__Extrait du texte__
************

Dans une des premières scènes de la magnifique pièce de Robert Bolt, Un homme pour l’éternité, Thomas More, juriste catholique respecté se trouve debout face au truculent cardinal Wolsey, lui-même assis. Ce n’est pas par accident que Sir Thomas a été convoqué en présence du cardinal à une heure si tardive. Les sommations arrivaient comme une manière d’exercer le pouvoir, et de punir avec méchanceté. Pourquoi ? Parce que Thomas n’était pas d’accord avec les tentatives du cardinal pour obtenir du pape sa bénédiction pour le cas du divorce cynique d’Henry VIII.
C’était une initiative pour masser et manipuler les vérités de l’Eglise dans le but d’atteindre une fin politique « satisfaisante » : le roi divorce, se remarie par amour, et a des enfants pour continuer la dynastie. Mais Thomas More, homme intègre, a vu clair dans cette tentative rusée de satisfaire des appétits aux dépens de la loi de Dieu. Et dans son irritation, le cardinal a soufflé :
Thomas, tu es pour moi un regret constant. Si tu pouvais juste voir les faits tels qu’ils sont, sans cette horrible strabisme moral ; avec juste un peu de bon sens, tu aurais pu être un homme d’État.

************

__Jeu de données__
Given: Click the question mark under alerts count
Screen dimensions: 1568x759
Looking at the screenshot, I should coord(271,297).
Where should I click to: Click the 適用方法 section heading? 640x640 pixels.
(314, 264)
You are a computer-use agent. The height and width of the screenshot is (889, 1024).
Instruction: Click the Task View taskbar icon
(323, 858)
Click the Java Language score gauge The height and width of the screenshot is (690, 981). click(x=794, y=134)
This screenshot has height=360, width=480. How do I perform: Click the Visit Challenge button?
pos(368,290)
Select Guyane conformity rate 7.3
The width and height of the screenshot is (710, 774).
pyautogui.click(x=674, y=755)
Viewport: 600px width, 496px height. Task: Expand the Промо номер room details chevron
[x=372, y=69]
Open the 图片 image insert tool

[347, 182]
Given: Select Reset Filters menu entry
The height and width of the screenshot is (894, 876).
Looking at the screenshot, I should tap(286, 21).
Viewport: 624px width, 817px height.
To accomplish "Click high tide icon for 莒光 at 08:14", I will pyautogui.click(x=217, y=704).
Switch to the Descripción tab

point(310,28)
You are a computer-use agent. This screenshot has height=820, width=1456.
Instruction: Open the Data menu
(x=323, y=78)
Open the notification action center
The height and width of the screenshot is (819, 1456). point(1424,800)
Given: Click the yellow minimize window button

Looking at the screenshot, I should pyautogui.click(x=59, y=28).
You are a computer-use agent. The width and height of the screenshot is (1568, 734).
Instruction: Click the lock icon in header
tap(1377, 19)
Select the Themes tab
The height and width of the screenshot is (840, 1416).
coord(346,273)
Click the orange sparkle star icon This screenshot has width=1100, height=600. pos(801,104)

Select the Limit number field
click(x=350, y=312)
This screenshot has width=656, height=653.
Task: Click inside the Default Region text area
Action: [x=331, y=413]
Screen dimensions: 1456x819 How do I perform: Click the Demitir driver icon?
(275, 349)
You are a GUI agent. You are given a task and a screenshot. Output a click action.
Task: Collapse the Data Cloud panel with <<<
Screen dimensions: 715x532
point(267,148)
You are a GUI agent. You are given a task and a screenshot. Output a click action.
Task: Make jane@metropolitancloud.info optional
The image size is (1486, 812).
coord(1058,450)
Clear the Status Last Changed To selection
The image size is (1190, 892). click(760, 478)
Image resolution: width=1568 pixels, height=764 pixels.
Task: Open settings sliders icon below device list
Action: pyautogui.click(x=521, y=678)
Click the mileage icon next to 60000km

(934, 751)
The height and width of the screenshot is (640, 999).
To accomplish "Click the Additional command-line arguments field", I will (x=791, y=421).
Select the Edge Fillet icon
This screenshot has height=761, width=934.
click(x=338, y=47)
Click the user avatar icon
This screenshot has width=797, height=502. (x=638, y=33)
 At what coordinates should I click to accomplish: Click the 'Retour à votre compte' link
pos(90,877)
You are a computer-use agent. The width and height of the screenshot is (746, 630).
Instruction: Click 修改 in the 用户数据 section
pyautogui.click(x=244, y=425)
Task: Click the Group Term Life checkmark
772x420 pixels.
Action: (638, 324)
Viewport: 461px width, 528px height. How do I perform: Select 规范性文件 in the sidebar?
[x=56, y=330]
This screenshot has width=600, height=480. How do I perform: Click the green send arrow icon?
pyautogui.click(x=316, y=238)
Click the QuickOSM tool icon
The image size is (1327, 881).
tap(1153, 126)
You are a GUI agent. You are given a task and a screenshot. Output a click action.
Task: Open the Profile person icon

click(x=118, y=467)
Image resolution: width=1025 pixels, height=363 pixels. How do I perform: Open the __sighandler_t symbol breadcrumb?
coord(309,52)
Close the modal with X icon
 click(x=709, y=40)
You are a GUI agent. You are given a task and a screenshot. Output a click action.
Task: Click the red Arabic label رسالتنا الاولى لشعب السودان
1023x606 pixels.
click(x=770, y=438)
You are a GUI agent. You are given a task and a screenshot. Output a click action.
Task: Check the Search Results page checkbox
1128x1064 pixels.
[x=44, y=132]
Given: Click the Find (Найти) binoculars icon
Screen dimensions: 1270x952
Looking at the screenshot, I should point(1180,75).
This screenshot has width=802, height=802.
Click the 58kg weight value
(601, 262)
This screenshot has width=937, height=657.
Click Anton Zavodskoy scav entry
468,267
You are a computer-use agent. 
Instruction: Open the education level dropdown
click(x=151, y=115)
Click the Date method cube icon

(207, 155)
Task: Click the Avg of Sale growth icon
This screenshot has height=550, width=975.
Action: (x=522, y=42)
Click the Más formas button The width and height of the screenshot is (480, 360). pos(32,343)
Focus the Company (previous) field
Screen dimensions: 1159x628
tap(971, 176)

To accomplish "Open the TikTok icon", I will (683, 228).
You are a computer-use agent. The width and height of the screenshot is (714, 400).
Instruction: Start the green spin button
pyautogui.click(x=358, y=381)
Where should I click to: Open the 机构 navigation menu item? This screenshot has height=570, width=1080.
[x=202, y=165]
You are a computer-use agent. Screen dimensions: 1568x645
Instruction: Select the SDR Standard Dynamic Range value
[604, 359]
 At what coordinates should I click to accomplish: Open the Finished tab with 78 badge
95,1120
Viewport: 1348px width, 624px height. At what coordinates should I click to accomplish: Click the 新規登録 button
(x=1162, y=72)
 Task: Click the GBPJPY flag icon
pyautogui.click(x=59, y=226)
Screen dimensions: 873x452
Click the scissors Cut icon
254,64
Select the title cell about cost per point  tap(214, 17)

************

__Objectif 1__
Quel est le titre de la pièce de Robert Bolt citée dans l'extrait ?
__Objectif 2__
Reproduisez à l'identique le passage de l'extrait qui va de « Dans une des » jusqu'à « cynique d’Henry VIII. ».

__Sortie complète 1__
Un homme pour l'éternité.

__Sortie complète 2__
Dans une des premières scènes de la magnifique pièce de Robert Bolt, Un homme pour l’éternité, Thomas More, juriste catholique respecté se trouve debout face au truculent cardinal Wolsey, lui-même assis. Ce n’est pas par accident que Sir Thomas a été convoqué en présence du cardinal à une heure si tardive. Les sommations arrivaient comme une manière d’exercer le pouvoir, et de punir avec méchanceté. Pourquoi ? Parce que Thomas n’était pas d’accord avec les tentatives du cardinal pour obtenir du pape sa bénédiction pour le cas du divorce cynique d’Henry VIII.